Image result for The Vengeance Man / Park Avenue TrampRecently got my hands on another one of the superb (if you’re into such things, which I hope you are, so we can be friends and all that, though of course we could maybe still be friends even if you aren’t, but it’s not quite as easy) Stark House Noir Classics collections. Often these are collections of out-of-print books by a single author, but in this one, there are three authors from the pulp-y period. All are worthy reads – your favorite is up to you – but the one I’m highlighting here is Park Avenue Tramp, a book by Fletcher Flora (great name, too, and one I hadn’t been acquainted with before) about booze, a dangerous (in a sort-of different way) broad, a piano player, and bleakness in the best way, the way true noir books deliver it. Enough so that I was fairly, oh, downbeat for a moment when finishing this tale. Then I moved on to the next one (which is nice in these collections). A bar plays a central role, too, which is also nice, and where we get the below Cocktail Talk quote from.

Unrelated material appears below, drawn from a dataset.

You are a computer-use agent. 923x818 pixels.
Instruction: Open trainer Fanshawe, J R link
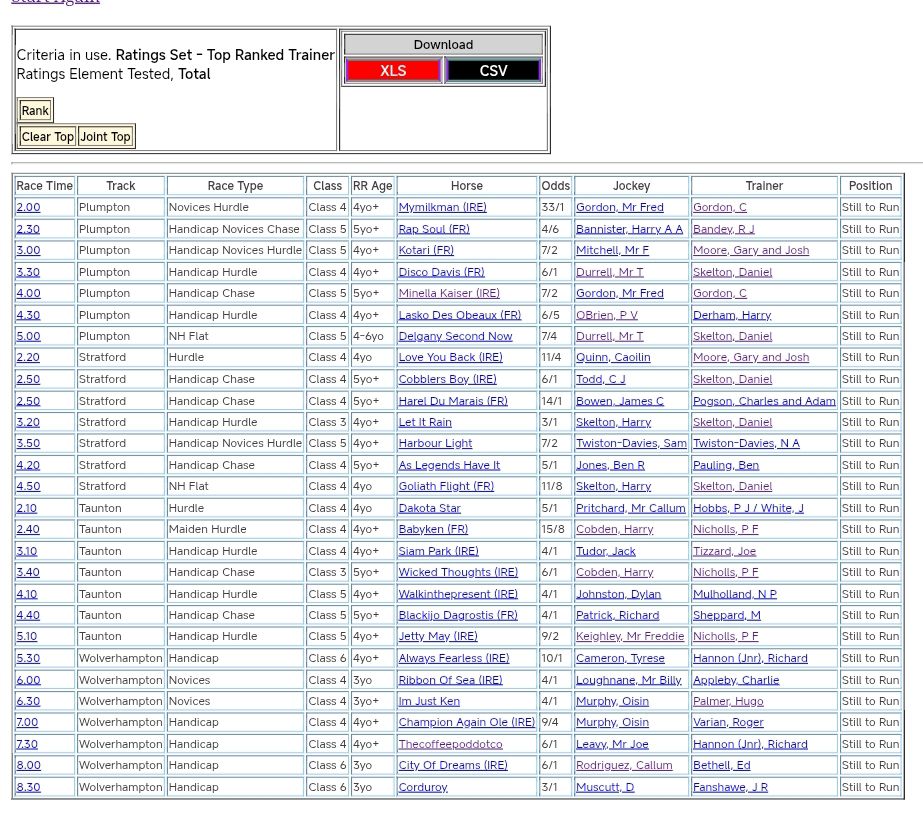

She looked at him gravely and decided that he was undoubtedly a superior bartender, which would make him very superior indeed. It might seem unlikely on first thought that a superior bartender would be working in a little unassuming bar that was only trying to get along, but on second thought it didn’t seem unlikely at all, for it was often the little unassuming places that had genuine quality and character and were perfectly what they were supposed to be, which was rare, and it was exactly such a place in which a superior bartender would want to work, even at some material sacrifice. She felt a great deal of respect for this honest and dedicated bartender. She was certain that she could rely on him implicitly.
“Perhaps you can help me,” she said. “In your opinion, what have I been drinking?”
“You look like a Martini to me,” he said.
“Really, a Martini?”
“That’s right. The second you came in I said to myself that you were a Martini.”